Vindication At Last: Parallels Between Bysiewicz v. DiNardo And The Supreme Court’s Decision On Proposition 8Posted: July 9, 2013
Connecticut readers will recall the epic battle several years ago between former Secretary of State Susan Bysiewicz and the state Republican Party over whether Bysiewicz was qualified to serve as Attorney General. Although Bysiewicz persuaded Judge Michael Sheldon (now on the Appellate Court) that she met the statutory qualifications to serve as the AG, a unanimous state Supreme Court concluded otherwise.
I was fascinated by the case, but my interest focused less on the merits of the case and more on several jurisdictional issues that no party had raised and which, in my opinion, should have been resolved against any court hearing the merits at all. I questioned whether the case was ripe for adjudication and whether the Republican Party, which had not been named as a party defendant, met the requirements for intervention in the trial court. At a bare minimum, I questioned whether the Republican Party, as a mere intervenor in the case, had standing to appeal Judge Sheldon’s decision because it was not truly “aggrieved” by his ruling. I based my argument in large part on a United States Supreme Court decision, Diamond v. Charles, 473 U.S. 54 (1986), which held that mere status as an intervenor, whether permissive or as of right, did not confer appellate standing.
Sad to say, my arguments, which appeared in an article in the December 2010/January 2011 edition of the Connecticut Lawyer, were met with mild amusement at best, belly laughs at worst. Well my friends, laugh no more, for no less an authority than the United States Supreme Court has vindicated my arguments!!!

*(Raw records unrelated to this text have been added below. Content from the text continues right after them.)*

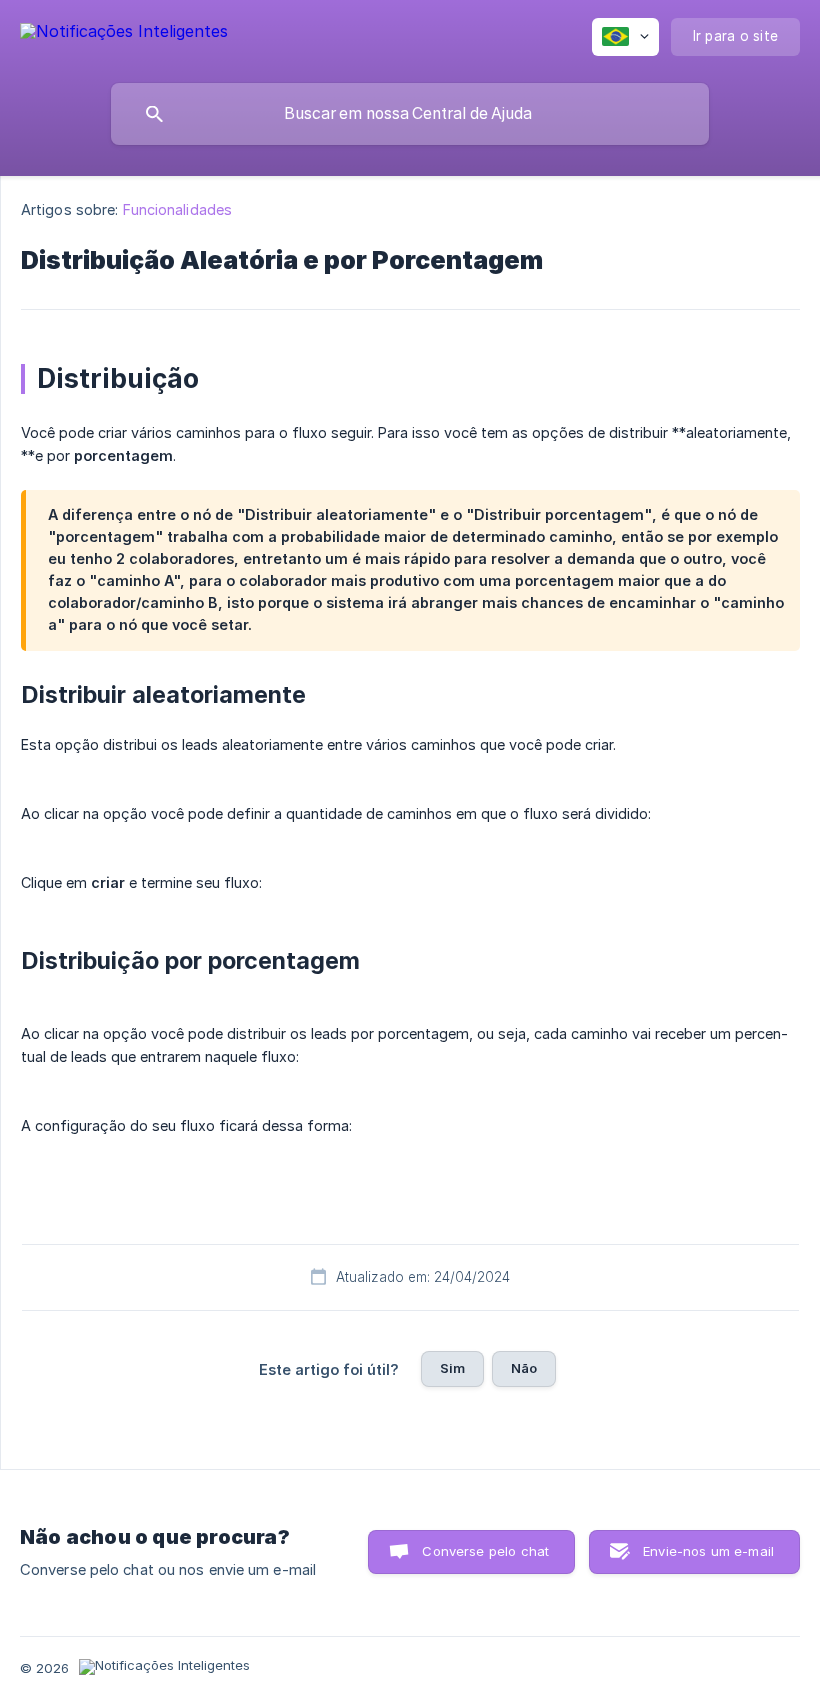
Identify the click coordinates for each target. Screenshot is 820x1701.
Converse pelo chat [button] (485, 1551)
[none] (124, 34)
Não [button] (524, 1368)
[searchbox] (410, 114)
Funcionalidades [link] (178, 209)
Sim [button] (452, 1368)
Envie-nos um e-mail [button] (708, 1551)
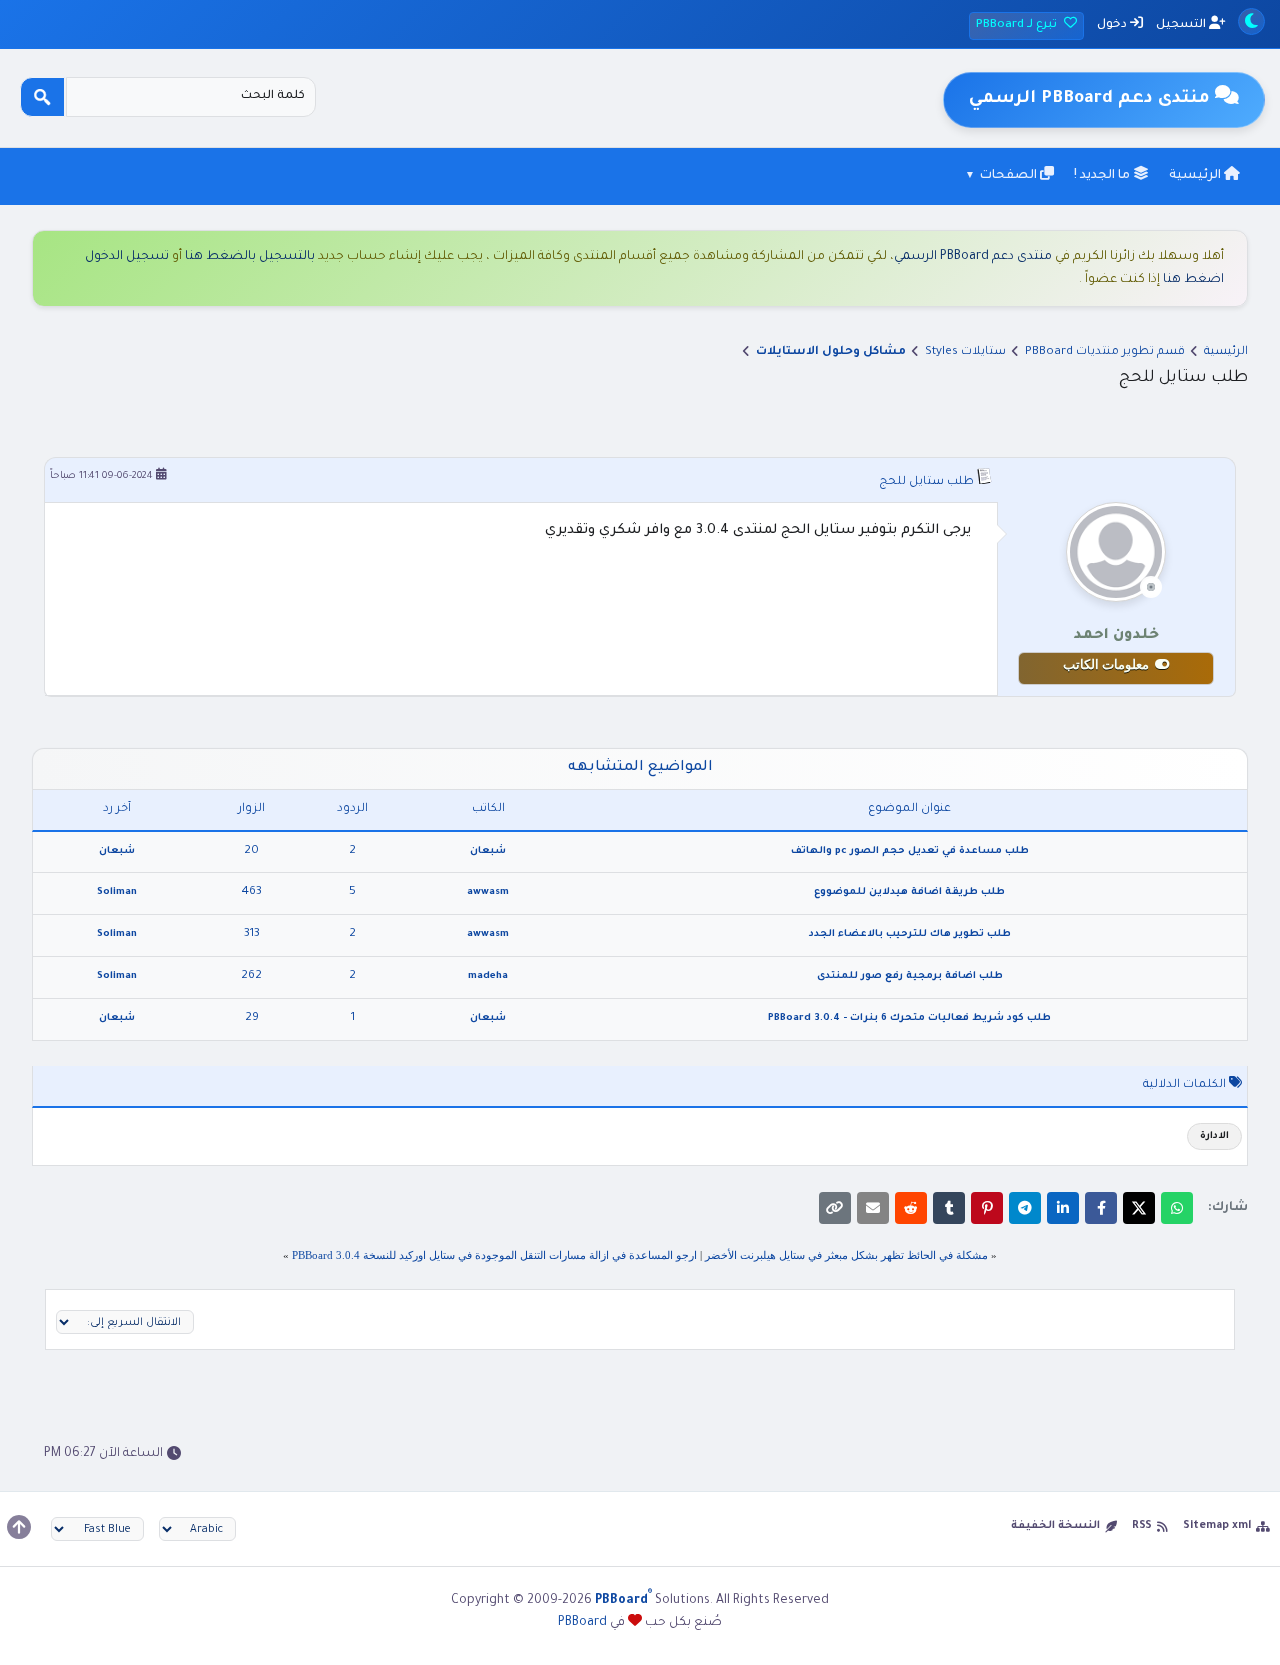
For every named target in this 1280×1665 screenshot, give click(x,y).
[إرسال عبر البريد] (873, 1208)
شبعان (488, 851)
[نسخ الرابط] (835, 1208)
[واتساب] (1177, 1208)
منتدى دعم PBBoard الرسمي (973, 257)
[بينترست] (987, 1208)
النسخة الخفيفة (1055, 1526)
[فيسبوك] (1101, 1208)
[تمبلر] (949, 1208)
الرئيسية (1196, 176)
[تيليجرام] (1025, 1208)
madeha (488, 976)
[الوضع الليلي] (1251, 21)
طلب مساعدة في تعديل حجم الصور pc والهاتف (910, 851)
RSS (1142, 1526)
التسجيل (1182, 25)
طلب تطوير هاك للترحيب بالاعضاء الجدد (910, 934)
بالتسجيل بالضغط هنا (250, 257)
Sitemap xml (1217, 1526)
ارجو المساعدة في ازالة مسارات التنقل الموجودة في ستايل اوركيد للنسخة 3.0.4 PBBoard (494, 1255)
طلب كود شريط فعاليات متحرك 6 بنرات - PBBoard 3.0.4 (909, 1018)
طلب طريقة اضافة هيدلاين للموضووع (909, 892)
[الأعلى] (19, 1527)
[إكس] (1139, 1208)
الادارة (1214, 1136)
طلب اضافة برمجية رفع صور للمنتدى (910, 976)
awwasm (488, 892)
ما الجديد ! (1103, 176)
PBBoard (582, 1623)
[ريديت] (911, 1208)
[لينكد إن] (1063, 1208)
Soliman (117, 892)
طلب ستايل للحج (926, 482)
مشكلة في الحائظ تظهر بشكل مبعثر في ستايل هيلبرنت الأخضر (846, 1255)
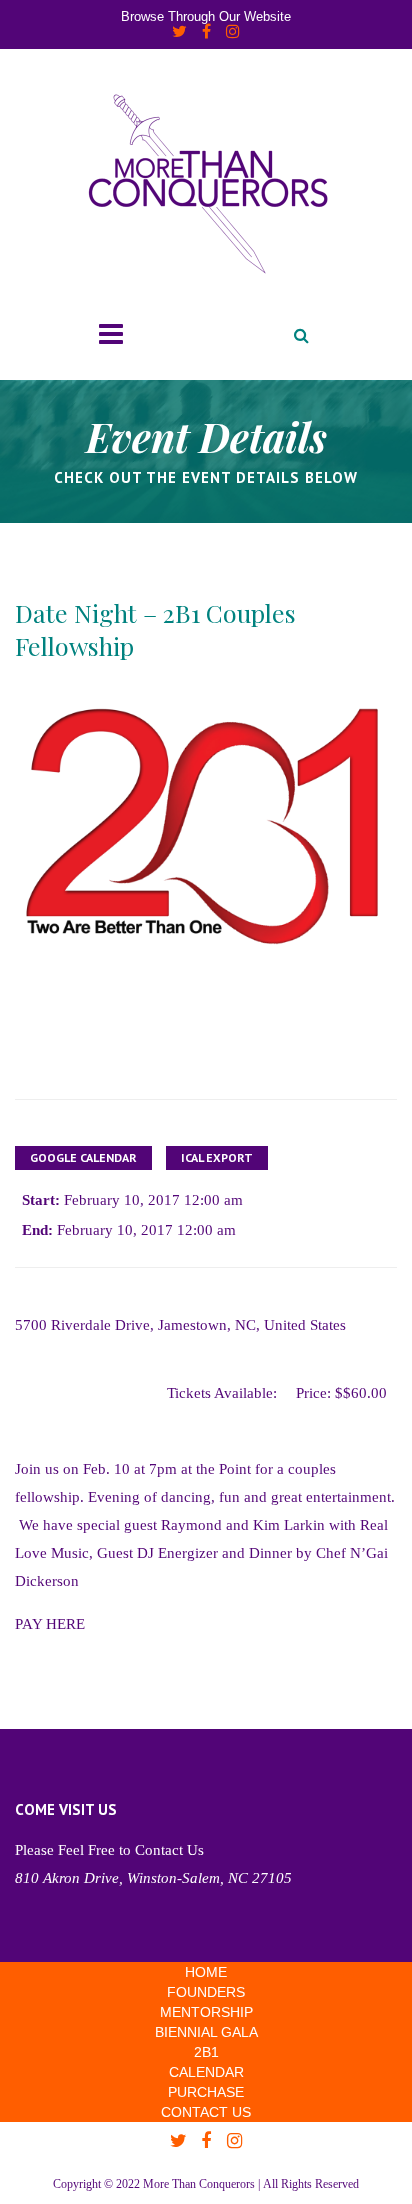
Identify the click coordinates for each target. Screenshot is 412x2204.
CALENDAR (206, 2072)
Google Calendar (83, 1157)
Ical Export (217, 1157)
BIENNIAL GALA (206, 2032)
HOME (206, 1972)
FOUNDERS (206, 1992)
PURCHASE (206, 2092)
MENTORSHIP (206, 2012)
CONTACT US (206, 2112)
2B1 (206, 2052)
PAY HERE (50, 1624)
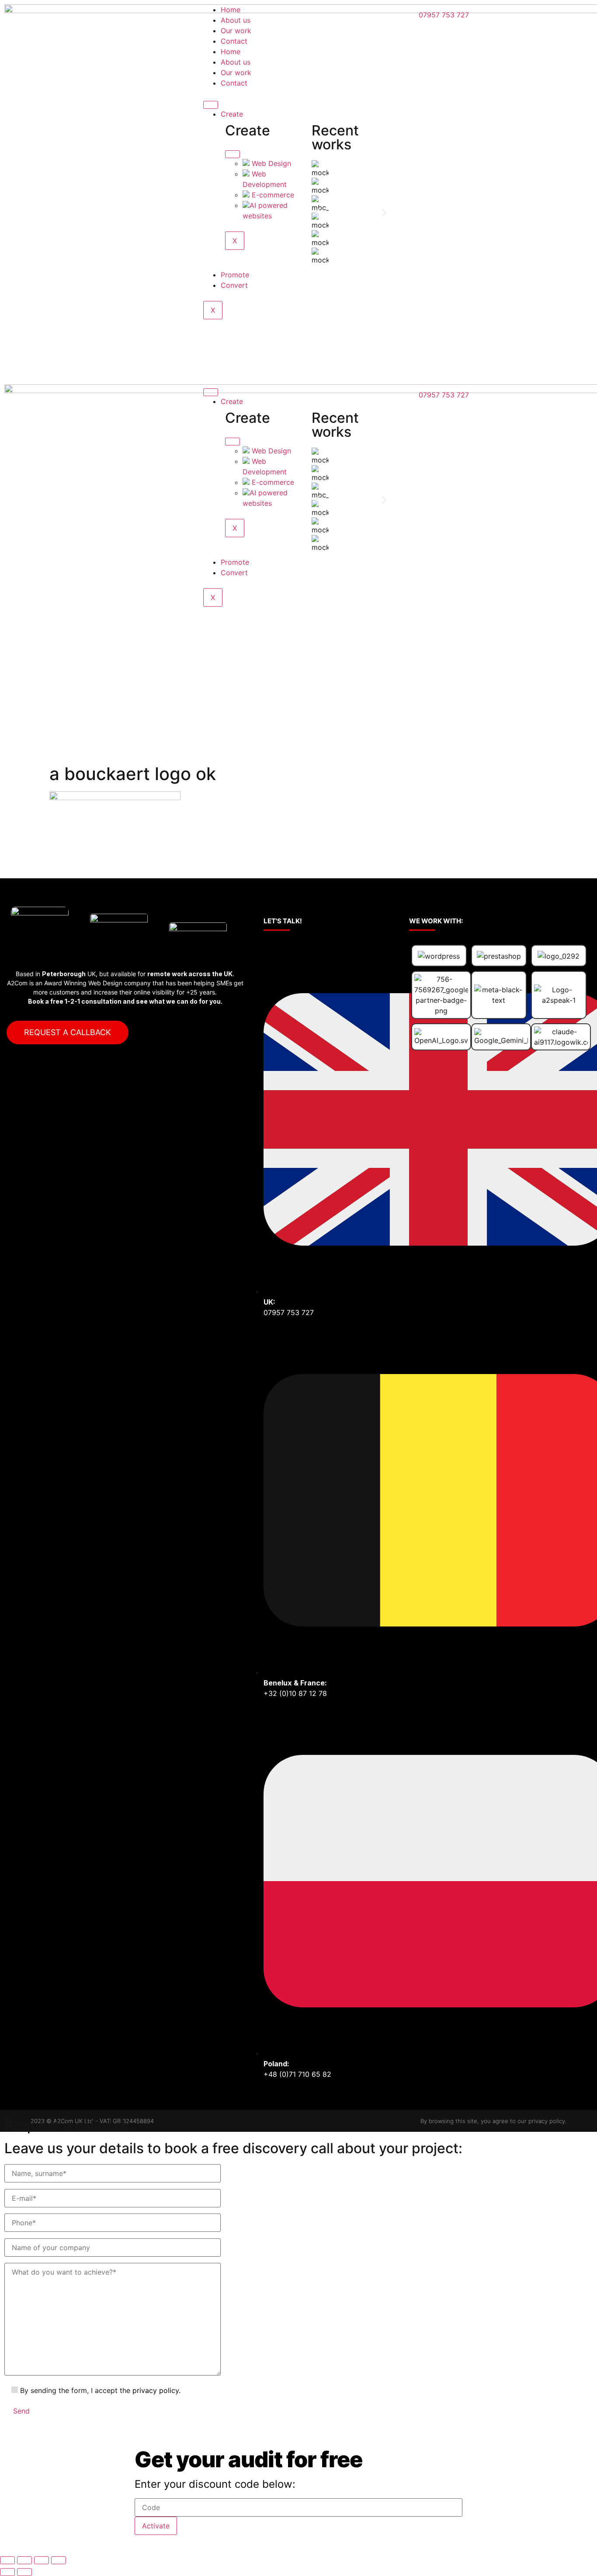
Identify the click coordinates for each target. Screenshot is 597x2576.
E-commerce (272, 194)
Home (230, 9)
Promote (235, 274)
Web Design (270, 163)
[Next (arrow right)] (24, 2572)
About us (235, 20)
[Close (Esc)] (7, 2560)
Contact (234, 41)
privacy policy (155, 2390)
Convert (234, 285)
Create (232, 114)
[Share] (24, 2560)
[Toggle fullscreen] (41, 2560)
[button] (317, 212)
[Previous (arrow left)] (7, 2572)
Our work (236, 30)
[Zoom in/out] (58, 2560)
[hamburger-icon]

On June 26, 2013, a closely divided Supreme Court decided Hollingsworth v. Perry, otherwise known as the “Prop. 8” case. Recall that a federal district court had held that a ballot initiative known as Proposition 8, which amended the California Constitution to ban same-sex marriage, was unconstitutional. The State of California decided not to defend the initiative, so the District Court allowed the proponents of the initiative to intervene and defend it. The intervenors appealed the District Court’s decision to the Ninth Circuit, which affirmed the lower court (after first asking the California Supreme Court whether the intervenors had authority under state law to defend the initiative.) The intervenors then filed a petition for a writ of certiorari, which the Supreme Court granted.
The Court ultimately held, however, that the intervenors did not have standing to appeal the District Court’s ruling in the first place! Why not? Because, based largely on Diamond v. Charles, intervenors who lack a “personal stake” in a case, and whose generalized interest in a case is really no different from the interest of the public at large, lack standing under Article III of the Constitution.
Not surprisingly, the Prop. 8 case raised some other questions I considered in my article. For example, if intervenors do not have standing to appeal an adverse decision in the trial court, and no one with party status appeals, how does an appellate court ever review the trial court’s ruling? This question vexed the four dissenting justices in Hollingsworth, who would have resolved this troubling appellate asymmetry by concluding that the intervenors had Article III standing.
My point in writing this post, however, is not to gloat. (Indeed, given that Hollingsworth is a 5-4 decision, gloating would hardly be appropriate.) Rather, my objective is simply to heighten the bench’s and the bar’s sensitivity to jurisdictional issues that parties (and intervenors) may prefer not to bring to the attention of a court. Jurisdictional questions, however, are among the few that trial and appellate courts are allowed to–indeed must–raise sua sponte.